Nothing but the lines from the one holding "Task: Click the" through the last line of the material below should be set down, exactly and without images.

================================

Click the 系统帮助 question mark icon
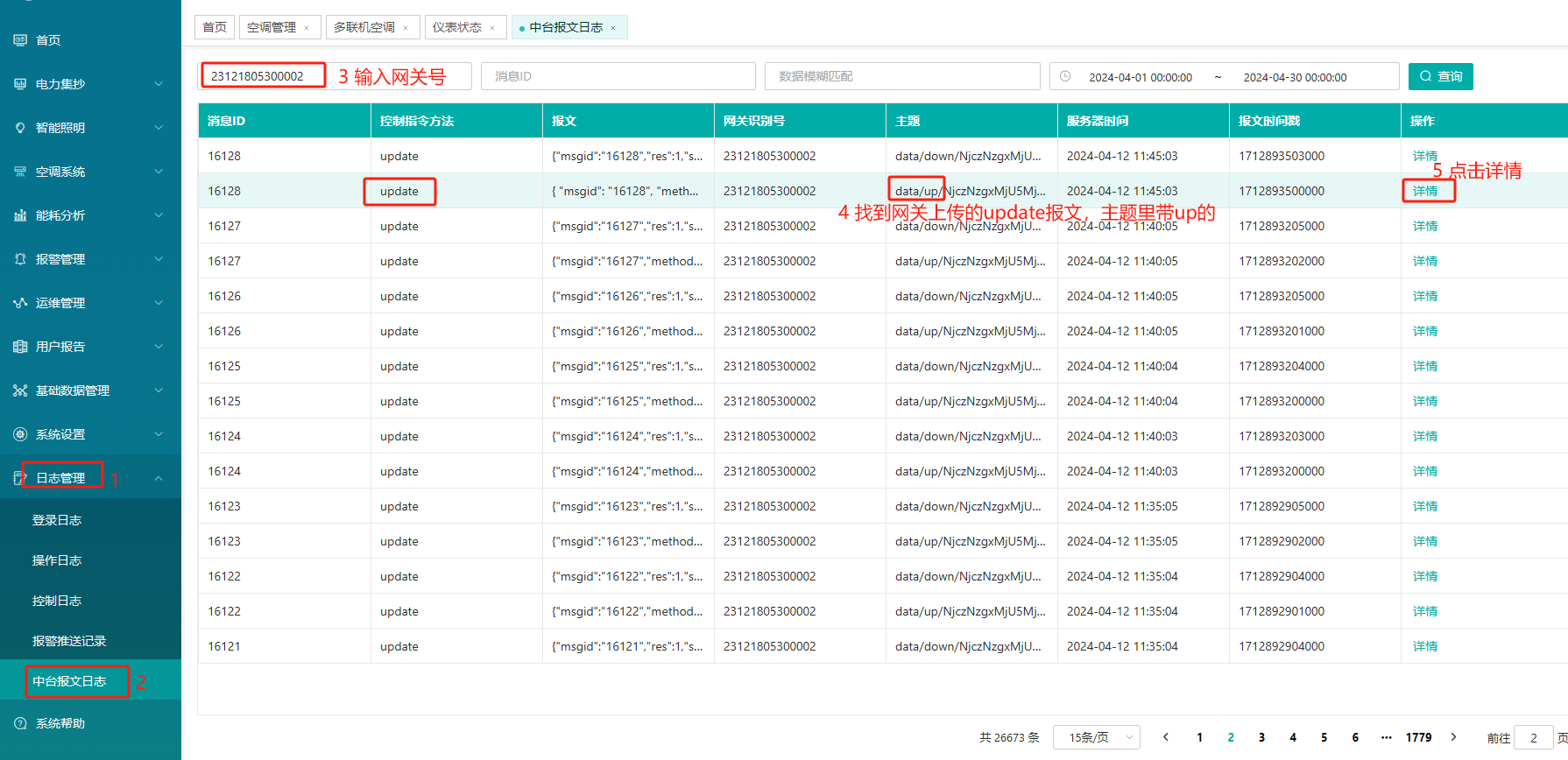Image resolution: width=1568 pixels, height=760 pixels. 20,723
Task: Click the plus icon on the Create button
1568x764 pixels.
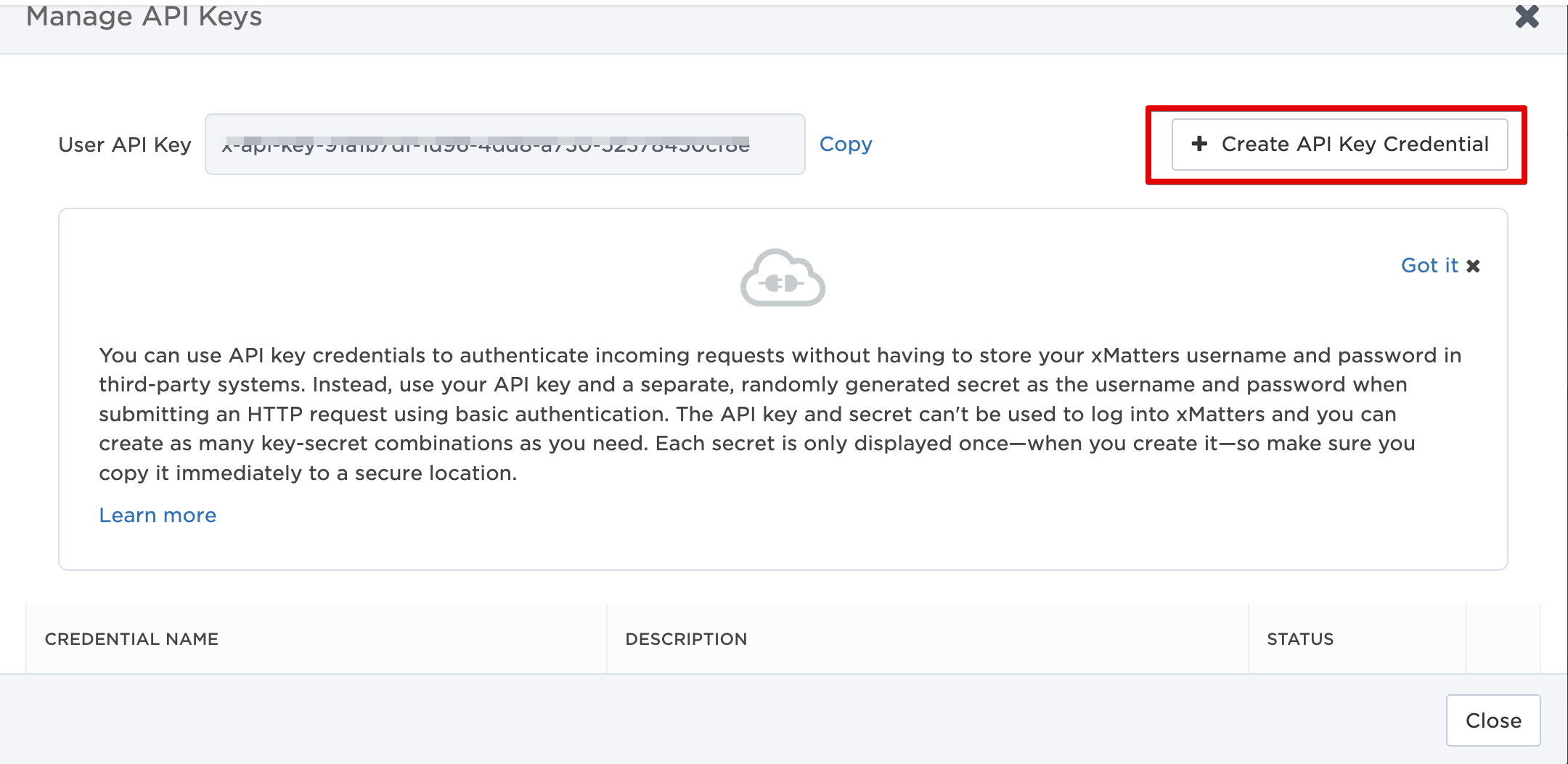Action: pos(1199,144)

================================

■ **Exercise response**:
Task: Click the plus icon on the Create button
1568x764 pixels.
Action: pos(1199,144)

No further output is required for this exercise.